La route vers Muara court vers le nord-est depuis BSB sur une chaussée surélevée au-dessus de marais de palétuviers, et l’arrivée n’est pas spectaculaire. L’infrastructure portuaire vient en premier — des grues à conteneurs, un terminal de ferry, la géométrie fonctionnelle d’un port actif. Mais continuez au-delà de tout cela et la plage apparaît sans fanfare : un long croissant de sable pâle bordé de filaos, la baie de Brunei s’ouvrant largement vers le sud et la tache basse de l’île de Labuan à l’horizon occidental. Le dimanche après-midi, c’est là que viennent les familles brunéiennes.
Ce que j’aime dans la plage de Muara, c’est son caractère non façonné. Pas de restaurants sur le sable, pas de bars de plage, pas de transats à louer. Les familles apportent leur propre nourriture dans de grandes glacières et s’installent sur des nattes sous les filaos. Les enfants courent dans l’eau peu profonde. Les grands-mères s’assoient sur des chaises en plastique à l’ombre et regardent tout avec l’autorité particulière des grands-mères partout dans le monde. L’eau est chaude, calme et teintée de brun par le déversement de la rivière, et personne ne prétend que c’est les Maldives, et personne n’en a besoin.

La ville elle-même — une petite grille de rues derrière la plage — a un marché du matin le samedi où les familles de pêcheurs vendent leurs prises des sorties nocturnes en mer de Chine méridionale. J’ai acheté de la raie grillée à un étal tenu par une femme qui l’a enveloppée dans une feuille de bananier sans qu’on le lui demande, et je l’ai mangée accroupi sur un tabouret en plastique pendant que les chats tournaient avec une patience professionnelle. Le poisson était extraordinaire : doux, fumé, avec un sambal à la pâte de crevettes fermentées coupé avec du citron vert. Ça coûtait presque rien et avait le goût d’une recette qui était en train de se parfaire depuis longtemps.

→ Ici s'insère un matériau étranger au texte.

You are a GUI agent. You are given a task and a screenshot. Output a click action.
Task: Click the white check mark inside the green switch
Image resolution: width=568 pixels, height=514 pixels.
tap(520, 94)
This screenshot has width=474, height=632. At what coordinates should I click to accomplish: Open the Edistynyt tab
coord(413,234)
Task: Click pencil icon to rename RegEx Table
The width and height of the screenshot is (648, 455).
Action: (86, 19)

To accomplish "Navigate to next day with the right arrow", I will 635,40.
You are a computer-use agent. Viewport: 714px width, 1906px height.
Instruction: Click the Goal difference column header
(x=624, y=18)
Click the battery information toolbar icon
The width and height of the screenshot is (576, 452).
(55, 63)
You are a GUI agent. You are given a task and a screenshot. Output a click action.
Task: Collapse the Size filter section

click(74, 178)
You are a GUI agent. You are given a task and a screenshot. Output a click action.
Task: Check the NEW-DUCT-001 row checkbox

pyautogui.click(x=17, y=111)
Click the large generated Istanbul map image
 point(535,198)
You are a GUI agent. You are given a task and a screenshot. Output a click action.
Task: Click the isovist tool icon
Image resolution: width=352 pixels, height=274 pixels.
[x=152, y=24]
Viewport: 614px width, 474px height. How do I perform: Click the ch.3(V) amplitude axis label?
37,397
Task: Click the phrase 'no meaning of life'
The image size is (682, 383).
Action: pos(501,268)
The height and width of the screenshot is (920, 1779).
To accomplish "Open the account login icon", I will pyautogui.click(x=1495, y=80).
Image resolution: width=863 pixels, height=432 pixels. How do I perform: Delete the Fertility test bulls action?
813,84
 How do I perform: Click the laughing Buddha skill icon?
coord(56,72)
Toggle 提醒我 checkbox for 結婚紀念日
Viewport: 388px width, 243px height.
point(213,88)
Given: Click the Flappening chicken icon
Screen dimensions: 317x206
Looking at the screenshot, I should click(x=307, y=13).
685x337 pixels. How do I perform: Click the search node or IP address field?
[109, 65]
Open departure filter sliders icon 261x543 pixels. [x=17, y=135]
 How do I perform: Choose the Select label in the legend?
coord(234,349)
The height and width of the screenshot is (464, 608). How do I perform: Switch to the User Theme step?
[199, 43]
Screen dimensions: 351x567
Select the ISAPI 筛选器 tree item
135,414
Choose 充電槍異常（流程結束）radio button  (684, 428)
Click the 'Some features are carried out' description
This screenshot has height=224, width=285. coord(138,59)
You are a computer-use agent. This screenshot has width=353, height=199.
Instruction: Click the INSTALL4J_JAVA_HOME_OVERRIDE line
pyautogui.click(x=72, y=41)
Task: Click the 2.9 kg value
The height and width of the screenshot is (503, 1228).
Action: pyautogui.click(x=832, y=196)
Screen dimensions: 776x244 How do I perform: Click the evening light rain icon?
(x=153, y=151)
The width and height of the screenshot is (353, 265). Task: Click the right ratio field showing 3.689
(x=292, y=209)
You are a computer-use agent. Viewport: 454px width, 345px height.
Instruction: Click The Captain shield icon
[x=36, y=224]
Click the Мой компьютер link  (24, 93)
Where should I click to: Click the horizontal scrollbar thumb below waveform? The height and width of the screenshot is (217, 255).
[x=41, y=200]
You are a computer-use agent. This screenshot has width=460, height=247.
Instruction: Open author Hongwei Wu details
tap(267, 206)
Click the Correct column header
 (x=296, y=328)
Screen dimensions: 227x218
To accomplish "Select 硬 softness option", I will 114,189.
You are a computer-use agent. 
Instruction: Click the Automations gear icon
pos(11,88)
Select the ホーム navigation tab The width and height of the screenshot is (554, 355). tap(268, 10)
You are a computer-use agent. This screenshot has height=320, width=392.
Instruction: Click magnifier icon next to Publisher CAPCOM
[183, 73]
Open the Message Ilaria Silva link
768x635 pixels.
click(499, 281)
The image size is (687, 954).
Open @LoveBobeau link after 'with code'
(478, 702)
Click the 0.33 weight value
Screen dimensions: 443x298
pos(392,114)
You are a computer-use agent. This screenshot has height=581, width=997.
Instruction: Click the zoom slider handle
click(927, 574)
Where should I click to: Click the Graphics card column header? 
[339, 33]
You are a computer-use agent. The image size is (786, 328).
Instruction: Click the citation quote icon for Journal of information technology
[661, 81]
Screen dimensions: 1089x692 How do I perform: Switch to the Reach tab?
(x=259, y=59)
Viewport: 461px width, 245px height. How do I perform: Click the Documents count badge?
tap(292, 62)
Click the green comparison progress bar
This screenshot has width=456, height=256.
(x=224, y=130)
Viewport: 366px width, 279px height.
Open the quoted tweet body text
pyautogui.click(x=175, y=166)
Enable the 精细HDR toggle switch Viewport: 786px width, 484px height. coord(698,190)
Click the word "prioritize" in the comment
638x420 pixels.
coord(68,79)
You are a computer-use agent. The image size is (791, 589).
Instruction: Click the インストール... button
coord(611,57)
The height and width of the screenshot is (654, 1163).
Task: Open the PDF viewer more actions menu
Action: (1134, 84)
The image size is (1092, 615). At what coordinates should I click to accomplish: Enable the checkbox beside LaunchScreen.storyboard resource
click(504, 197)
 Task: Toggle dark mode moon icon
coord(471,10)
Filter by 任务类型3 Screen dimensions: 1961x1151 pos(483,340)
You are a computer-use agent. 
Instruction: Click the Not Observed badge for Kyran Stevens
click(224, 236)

Le ferry pour Labuan part du terminal à quelques minutes à pied de la plage et la traversée prend environ une heure. Mais je suis resté à Muara. Il y a quelque chose à dire sur la simplicité d’un endroit auquel on n’a pas demandé d’être autre chose que ce qu’il est — une plage pour les gens qui y vivent, un marché pour les gens qui y pêchent, un port pour les marchandises qui approvisionnent le pays. J’ai marché sur la plage jusqu’à ce que les filaos deviennent orange dans la dernière lumière, puis j’ai pris le dernier bus pour BSB avec encore du sable dans les chaussures.
Quand y aller : Le marché du matin du samedi fonctionne jusqu’à environ midi et c’est la principale raison de venir tôt. La plage est plus agréable en fin d’après-midi, quand le soleil quitte le sable et que les familles arrivent. Évitez la plage pendant les mois de fortes pluies — novembre à janvier — quand la mer est plus agitée et le trajet plus difficile.